Bield hopes the Inspire Project will help its users live more independently, while empowering people to build connections in their local communities via referral routes and support.

The BR24 service is connected to more than 40,000 individual alarms across the country, providing a 24-hour ‘peace-of-mind’ service for on call care and support to both its customers as well as dozens of other housing organisations and bodies across Scotland.

Inspire will take an asset-based approach – focusing on the positives and what is possible for the users and understanding what matters to them.

The service aims to help reduce the barriers to participation and engagement, and looks to support customers to understand and be aware of how they can connect with the wider community.

Gary Baillie, Project Manager of the Inspire Project at Bield, said: “Inspire will help us further advance and streamline our already functioning BR24 service. We hope the trial will develop the service offering whilst reducing the number of situations that result in emergencies and if identified sooner could have had a different outcome.

“This really is an exciting time for us at Bield.
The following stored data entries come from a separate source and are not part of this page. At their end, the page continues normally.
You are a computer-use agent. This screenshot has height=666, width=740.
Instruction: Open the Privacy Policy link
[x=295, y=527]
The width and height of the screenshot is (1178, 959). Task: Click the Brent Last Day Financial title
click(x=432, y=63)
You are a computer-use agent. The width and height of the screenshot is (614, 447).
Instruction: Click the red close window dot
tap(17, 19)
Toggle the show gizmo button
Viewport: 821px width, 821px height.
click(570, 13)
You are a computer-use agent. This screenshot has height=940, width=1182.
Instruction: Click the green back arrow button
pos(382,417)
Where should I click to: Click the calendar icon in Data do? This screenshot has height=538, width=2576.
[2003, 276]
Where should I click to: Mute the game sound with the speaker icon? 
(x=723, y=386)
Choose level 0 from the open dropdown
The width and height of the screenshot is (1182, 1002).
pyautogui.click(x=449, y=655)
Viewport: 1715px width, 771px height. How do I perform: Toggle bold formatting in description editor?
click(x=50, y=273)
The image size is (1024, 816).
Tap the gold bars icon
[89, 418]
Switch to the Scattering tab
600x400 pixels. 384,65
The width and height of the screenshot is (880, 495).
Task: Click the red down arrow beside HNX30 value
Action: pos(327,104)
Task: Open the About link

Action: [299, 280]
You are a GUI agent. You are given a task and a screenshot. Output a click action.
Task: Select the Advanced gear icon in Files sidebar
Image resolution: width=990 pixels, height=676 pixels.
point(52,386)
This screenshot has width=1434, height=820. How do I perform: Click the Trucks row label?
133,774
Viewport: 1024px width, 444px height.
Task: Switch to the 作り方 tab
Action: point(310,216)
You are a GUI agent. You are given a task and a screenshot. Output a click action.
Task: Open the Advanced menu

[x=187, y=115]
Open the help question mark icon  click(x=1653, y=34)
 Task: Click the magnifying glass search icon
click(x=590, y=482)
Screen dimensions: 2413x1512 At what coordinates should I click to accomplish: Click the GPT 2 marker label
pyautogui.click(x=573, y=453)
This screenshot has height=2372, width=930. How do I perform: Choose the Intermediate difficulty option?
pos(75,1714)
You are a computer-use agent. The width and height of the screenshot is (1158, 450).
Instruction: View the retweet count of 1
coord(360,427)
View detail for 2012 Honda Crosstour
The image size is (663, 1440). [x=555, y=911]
After successfully transitioning through a test of change with analogue to digital with TEC Scotland and two of our Health and Social Care Partnerships (HSCP), we enter our next partnership to further test the possibilities for housing and care in this ever changing world.”

Bield and the HSCP involved are interested in finding out what impact the trial will have on the overall success of the service.

The team of call handlers will undergo specific training workshops focused on what constitutes as a good conversation and positive outcomes which will help pull out items of importance to customers.

It will also allow the operator to measure and record outputs whilst exploring the potential possibilities for support and referrals.

Inspire will be delivered for six months to test the service model and explore the possibilities for the future.

Bield is dedicated to providing strong, innovative and creative housing opportunities that enrich and fulfil the lives of older people in Scotland.